Terrell Lewis said it was a necessary wake-up call to remind the mighty Crimson Tide defense exactly what it’ll face throughout the remainder of Southeastern Conference play.
“Man, it’s what we needed,” the Alabama junior linebacker said Saturday. “We needed a game to kind of get us started and get us to realize, OK, it’s SEC ball now and every week is going to be a challenge. We needed a game like that because game’s like that usually come later in the season for us.”
But in reality, Saturday’s 47-23 win over an upset-minded South Carolina was simply another example that No. 2 Alabama (3-0, 1-0 SEC) still has plenty of work to do defensively before it’s ready for its own championship rematch.
“We got the win, but we know we’re not satisfied with how the game went on, we have some stuff to work on,” said senior linebacker Anfernnee Jennings, who’s third-quarter strip-sack was among several opportunistic plays defensively Saturday. “We have to go back to the drawing board on Monday and get stuff cleaned up.”
Behind some obvious lapses from the young center of its defense, the Crimson Tide surrendered 459 total yards on 86 plays and repeatedly struggled to slow down a potent Gamecocks passing attack between the 20s, including allowing 8-of-18 third-down conversions in the game.
“We don’t have enough players to get through the season if we play 86 plays of defense every week,” Saban said. “But the defense has to get off the field. We had opportunities to get off the field on third down, had way too many penalties in the game. We stopped ourselves with penalties and we helped them with penalties on defense. … There’s a lot of fixing to do.”
South Carolina freshman quarterback Ryan Hilinski, who was making just his second career start Saturday after replacing injured senior Jake Bentley last week, threw for 324 yards on 36-of-57 passing and picked apart an Alabama defense that only buckled down inside the red zone, limiting the Gamecocks (1-2, 0-1 SEC) to just two touchdowns despite multiple opportunities for more.
“We definitely have to get better because today, that wasn’t it,” junior safety Xavier McKinney said. “But we’ll get better. There’s still room for improvement. So we’ll work on that.”
McKinney’s interception in the end zone with 9:55 remaining in the game capped an up-and-down performance all the way around defensively, but it also represented a lot of what went right for the unit Saturday.

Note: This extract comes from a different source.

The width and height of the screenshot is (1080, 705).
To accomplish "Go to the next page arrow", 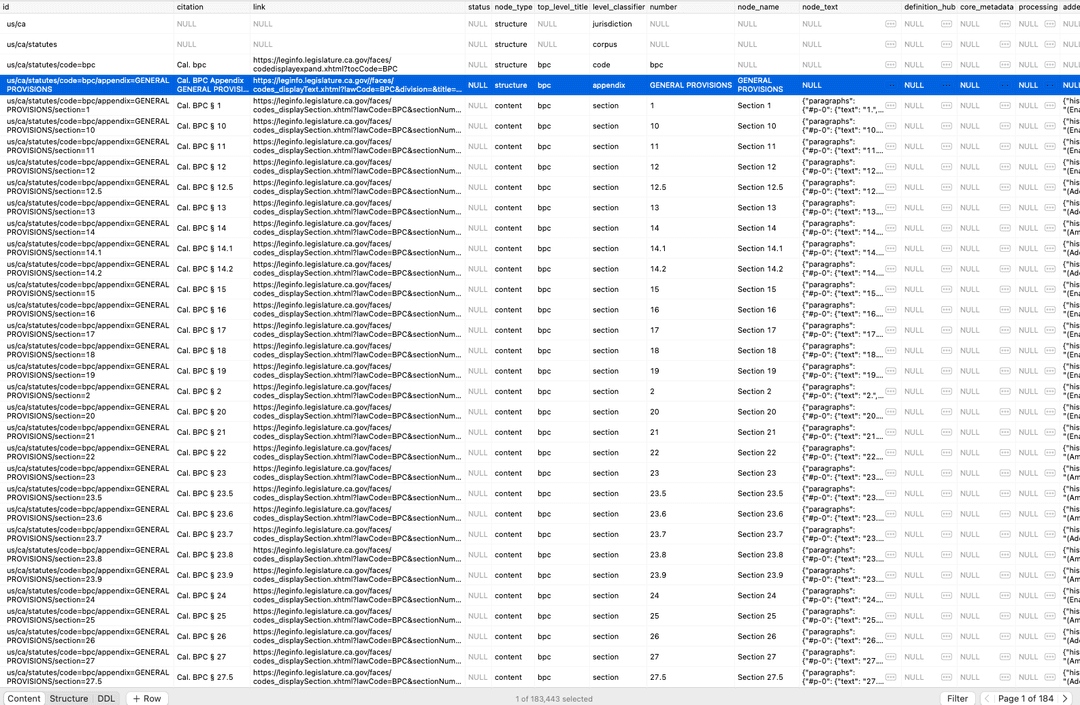I will (1068, 698).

Alabama forced a pair of turnovers, roughed up Hilinski with three sacks and took advantage of several South Carolina missteps on critical but necessary gambles in the game. That included a heads-up tackle by second-year receiver Slade Bolden on a fake punt run by Gamecocks receiver Shi Smith with 6 minutes left in a difficult second quarter that was emphatically capped by a goal-line stand after allowing South Carolina to get inside the 1-yard line just before halftime.
“We got two or three stops in the red zone, which were really key for us to get ahead in the game,” Saban said. “They did a great job of stopping them in the red zone when they needed to, but it was a little disappointing better between (the 20-yard lines).”

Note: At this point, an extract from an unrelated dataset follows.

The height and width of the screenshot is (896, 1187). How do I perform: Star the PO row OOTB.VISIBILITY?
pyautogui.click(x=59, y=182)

The Tide defense should’ve had another interception from sophomore cornerback Patrick Surtain II midway through the first quarter but a substitution infraction for having 12 men on the field negated the pick and allowed South Carolina to keep charging.
And the host Gamecocks took their chances, including on a fake field goal try that kicker Parker White turned into 40-yard touchdown run that would’ve given South Carolina a 10-7 lead midway through the first quarter but a holding penalty negated the score.

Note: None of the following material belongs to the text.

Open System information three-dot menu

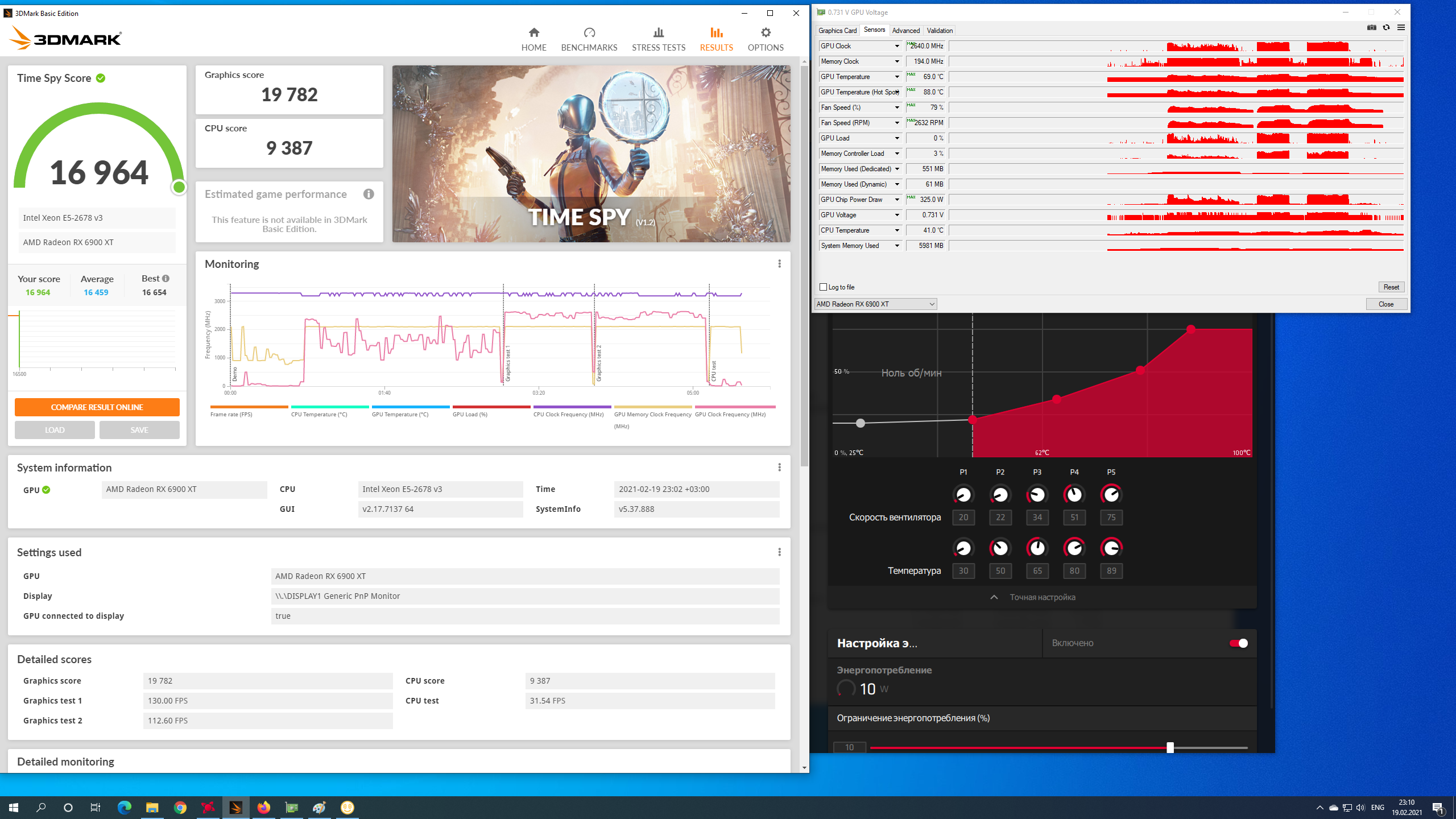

“We felt like the field goal fake was there,” Muschamp said. “The first field goal attempt on the hash, that was the look they were going for in the game, they don’t necessarily change up their look, so we knew right then, we got the look that we wanted. Those are all things that we talk about through the week and they’re up for us every week.”
Four plays later, Alabama’s offense answered when quarterback Tua Tagovailoa hit junior receiver Henry Ruggs III on a slant for an 81-yard touchdown pass — the second of five scores on a career-best 444-yard passing day for Tagovailoa — to go ahead 14-3 with 3:15 left in the first quarter.
And the Crimson Tide needed every bit of Tagovailoa’s career-day Saturday after its defense allowed South Carolina eight different scoring opportunities inside the Alabama 30-yard line, five of which resulted in points (three field goals and two touchdowns).
Against a cross-divisional opponent that isn’t even expected to compete in the SEC East, it was a rude awakening for a defense that prides itself on being among the stingiest in college football.
Of course, it was that experience that has Tide defenders believing Saturday was a necessary lesson in its natural progression this season.
“(It was) SEC football, getting back into SEC play knowing every opponent’s going to give us their best play,” Lewis said. “It was basically a wake-up call for us, for our defense.”